What has been the impact of Pandemic? What are your plans for 2021? Any new film on the works?
The impact of the pandemic is enormous. The cinema halls are still all closed in Austria and shooting is very restricted. I am currently working on 3 new scripts, one is an Indian story set in Austria, another one is an Austrian story set in India and the third is an American film set in New York City.
You wear the hat of a producer as well as the director? Does this convergence work well?
That has two sides to it. On the one hand it can be very conducive to process of filmmaking. You are fully independent to execute the way you want your story to be without any interference. On the other hand, it can distract you from the creative process. Often its a necessity for independent filmmakers when they cannot find an appropriate producer who shares their enthusiasm for a particular project.
Where do theatres fit into the ecosystem now with the rise of the streaming platforms?
Streaming platforms are for consuming content. If you want to experience, enjoy and immerse yourself in a story you have to be in a theatre. That’s what I feel.
Who are your mentors?
Life itself, people around me and my experiences give me the inspiration and the ideas I need for my films. Apart from that, I’m a big admirer of Mira Nair and Gurinder Chadda for making crossover films and connecting cultures. In Austria its Michael Haneke who I learnt a lot from.

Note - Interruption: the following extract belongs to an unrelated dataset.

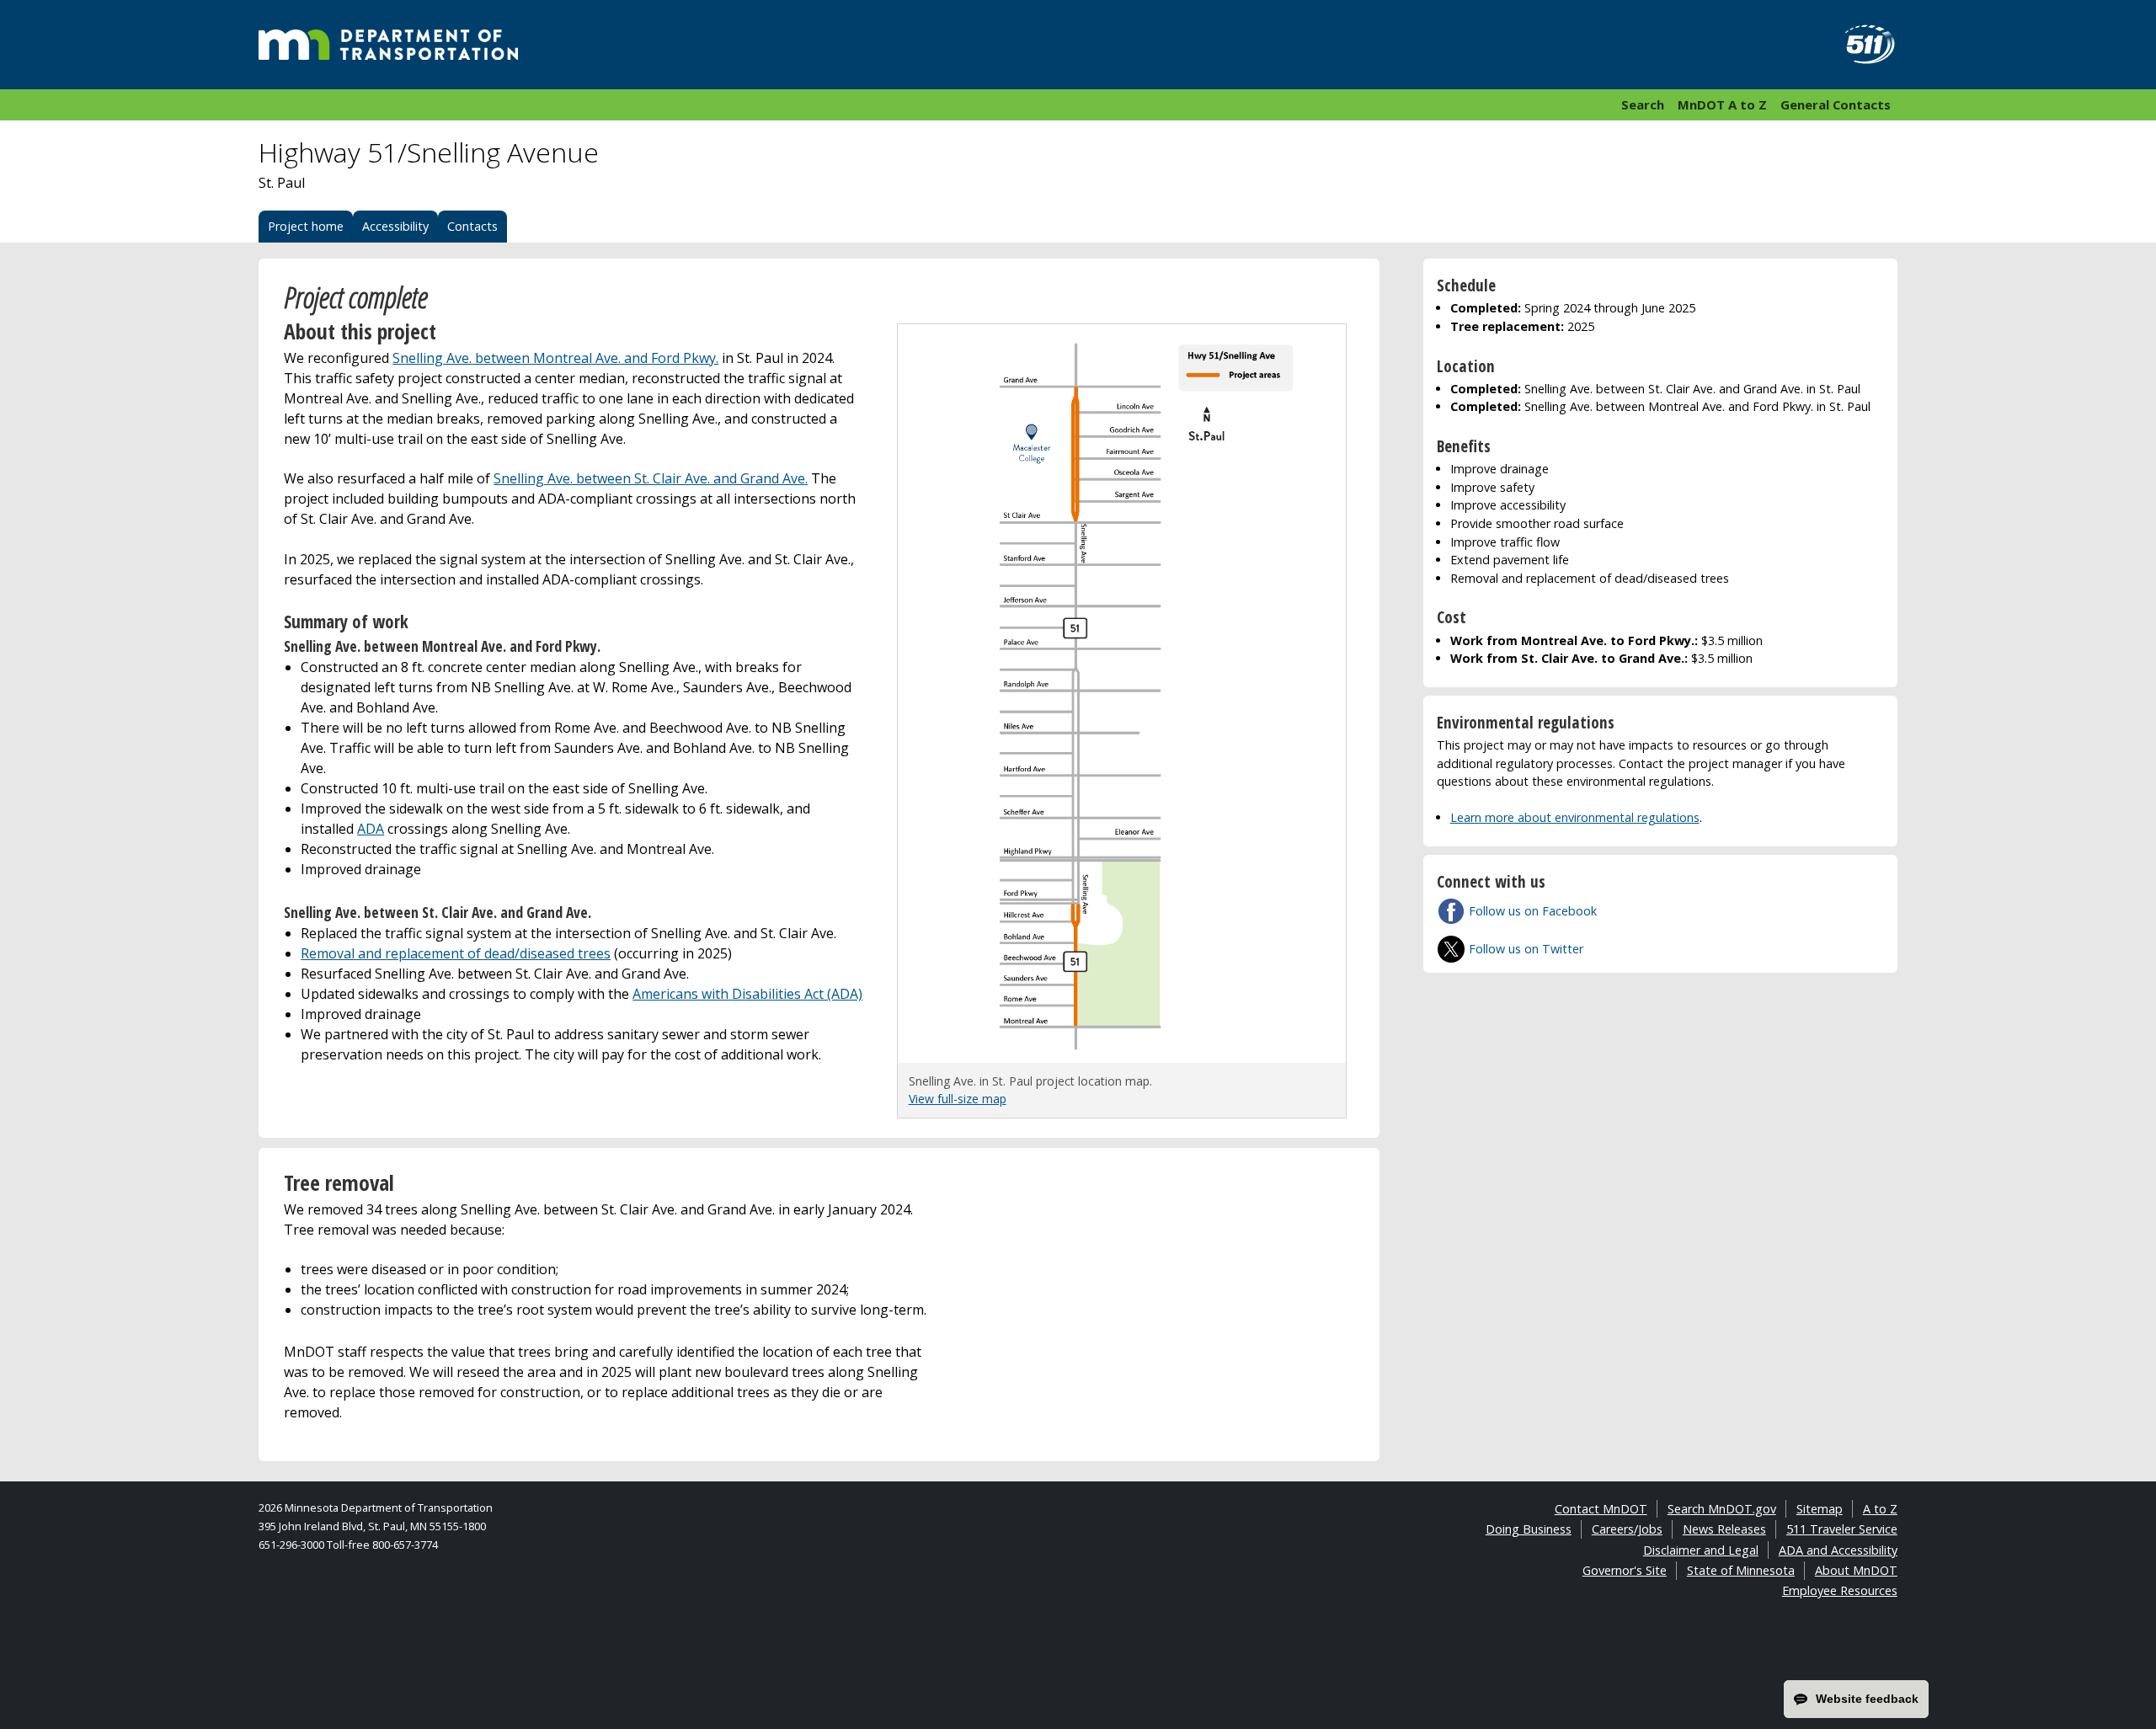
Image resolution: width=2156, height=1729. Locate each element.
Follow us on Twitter (1526, 949)
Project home (306, 226)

Mehrunisa screams loud against the male-dominated Indian film industry. The Umrao Jaan fame Farrukh Jaffar has played the role of an 80-year-old actress who boldly tells the audience to follow their dreams and that age doesn’t matter. An Austrian film in Hindi language and the Mid-Fest Film at the 51st International Film Festival of India, it had its World Premiere at the festival.

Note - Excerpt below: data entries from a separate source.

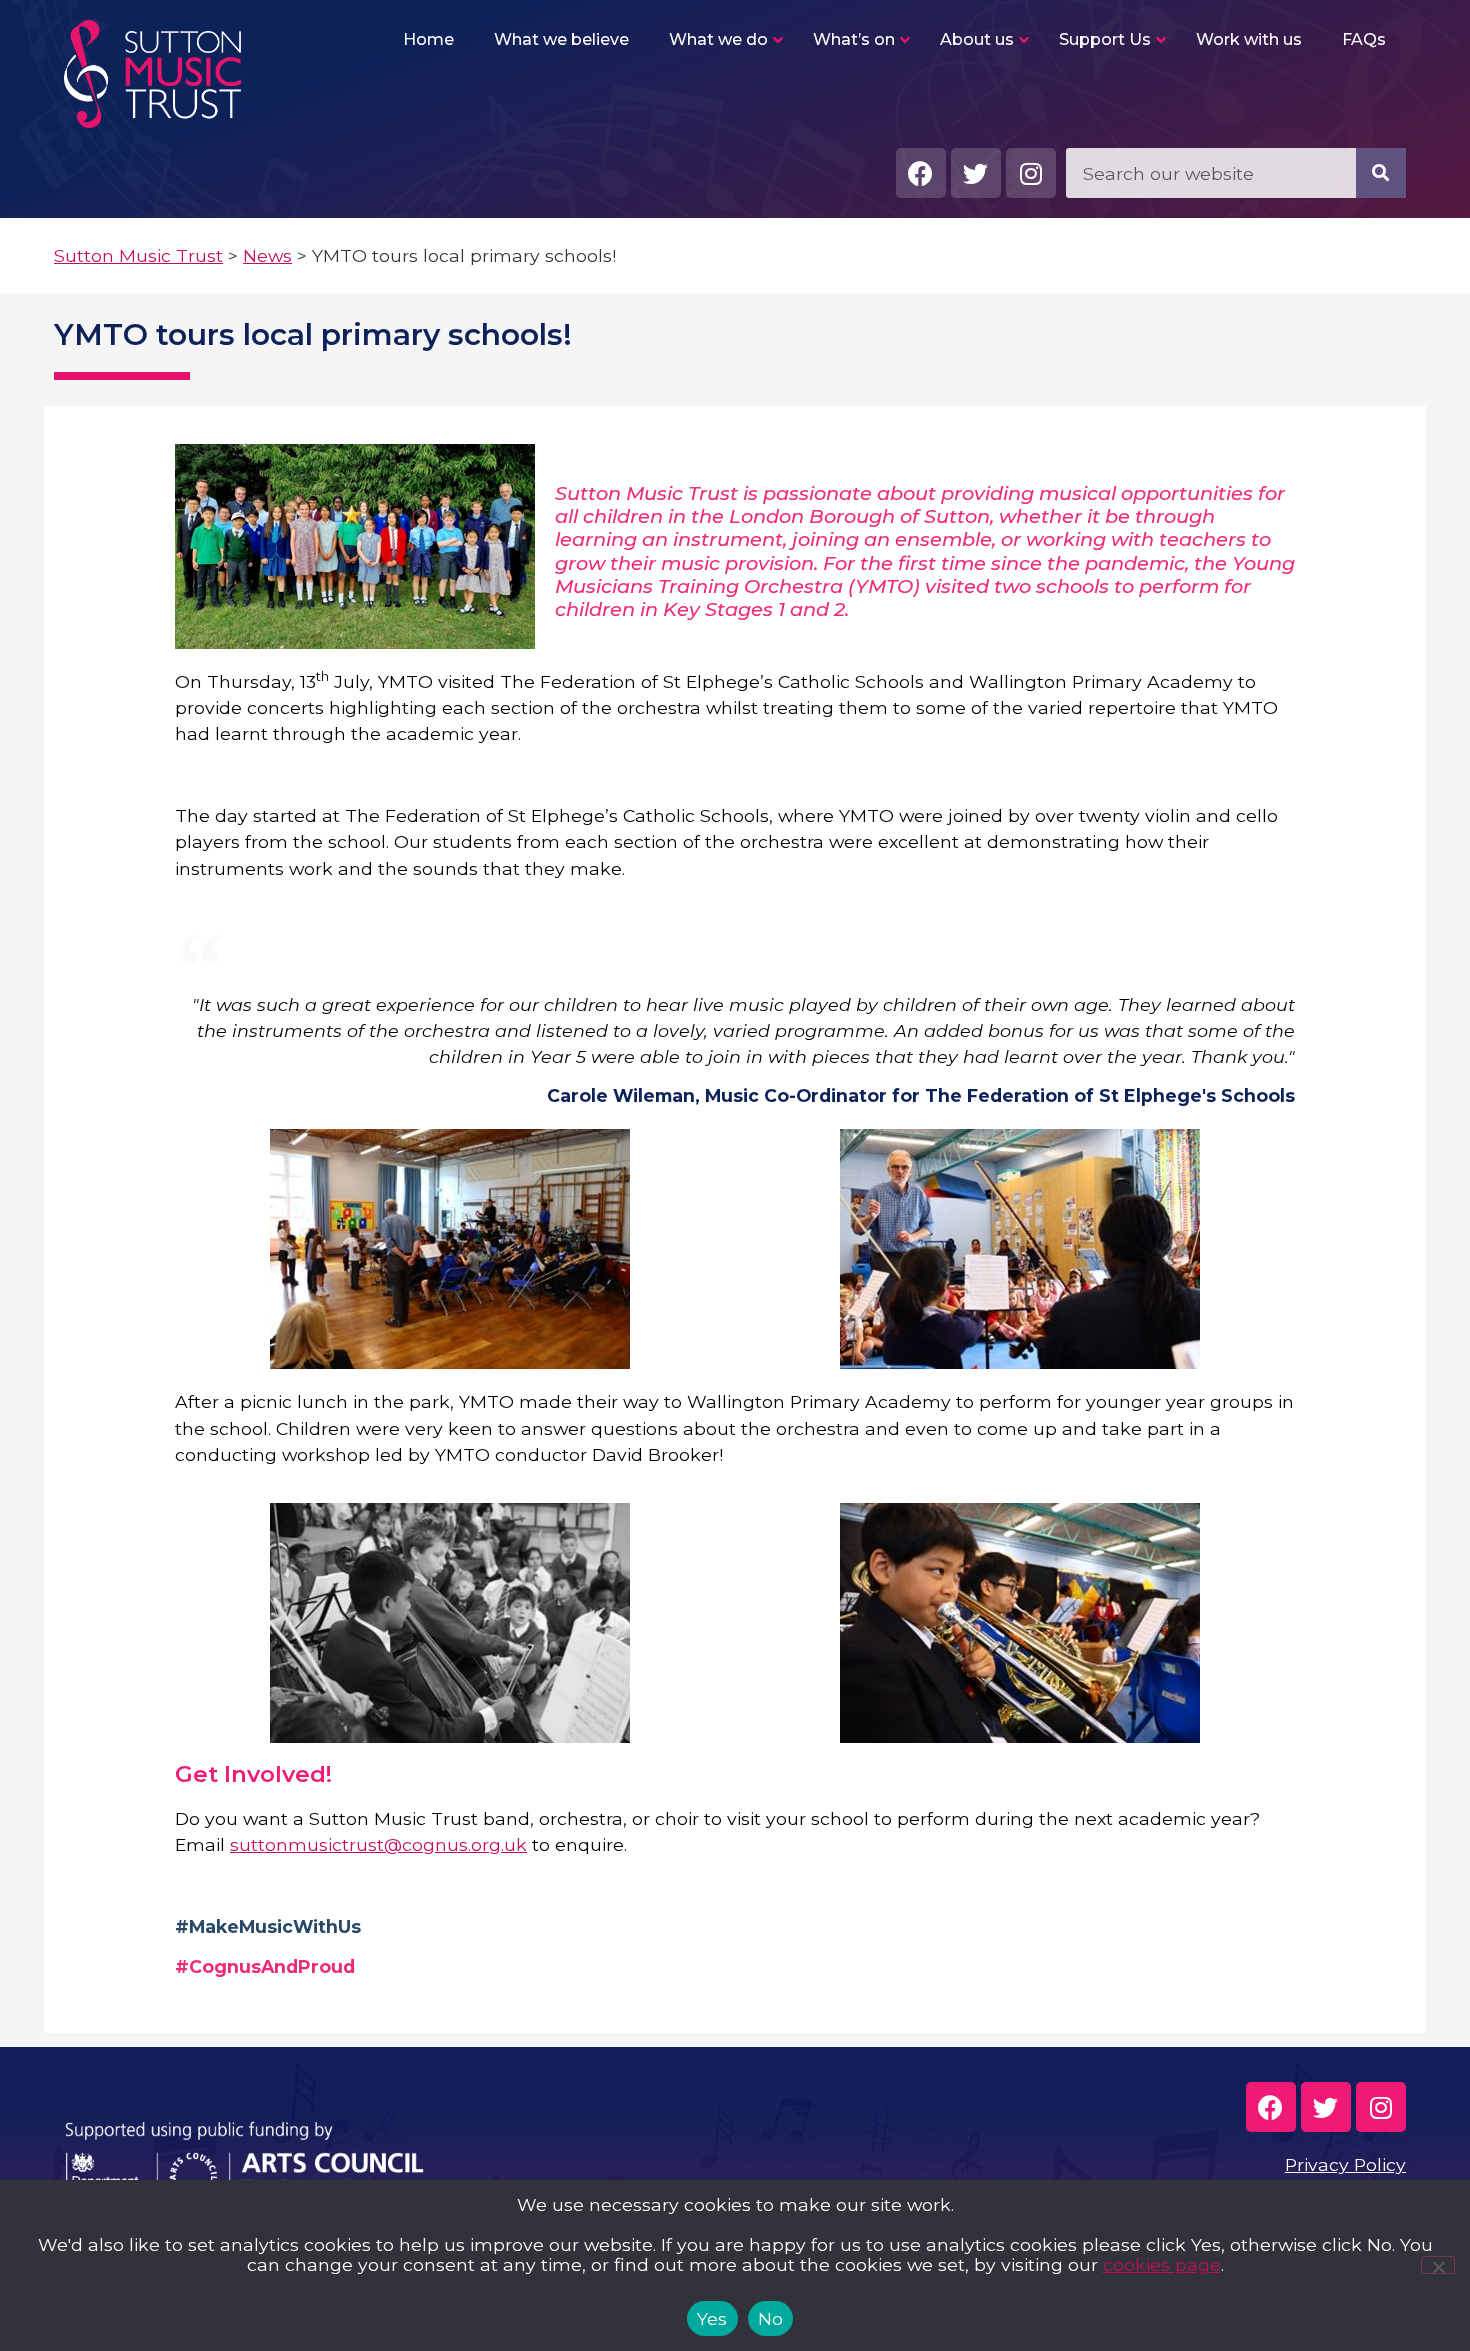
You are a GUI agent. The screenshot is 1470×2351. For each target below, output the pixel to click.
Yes (712, 2318)
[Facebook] (921, 173)
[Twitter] (976, 173)
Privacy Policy (1345, 2164)
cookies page (1162, 2264)
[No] (1438, 2265)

Austrian filmmaker of Indian origin Sandeep Kumar lives in Vienna and focuses not only on fictional feature films but also on documentaries which depict exciting life stories. In 2010 he released the first Austro- Indian film ‘Kesariya Balam (Love Without Borders)’ which received many awards including ‘Best Director’ and ‘Best Film’. ‘Servus Ishq’ (2014), his second film, had a nationwide release and was produced by Oscar winning producer Josef Aichholzer (The Counterfeiters, AT 2007). Creedless, Another Day in Manhattan and Mehrunisa followed in the years after that. Kumar discovered his passion for films through the theatre in India where he shared the stage with Indian superstar Shah Rukh Khan at school. During his studies in Germany and USA, Kumar shot numerous short films. He attended acting and film workshops and was guest listener in Michael Haneke’s class at the Film Academy in Vienna. Kumar is member of the Austrian Film Academy and the Association of Austrian Directors.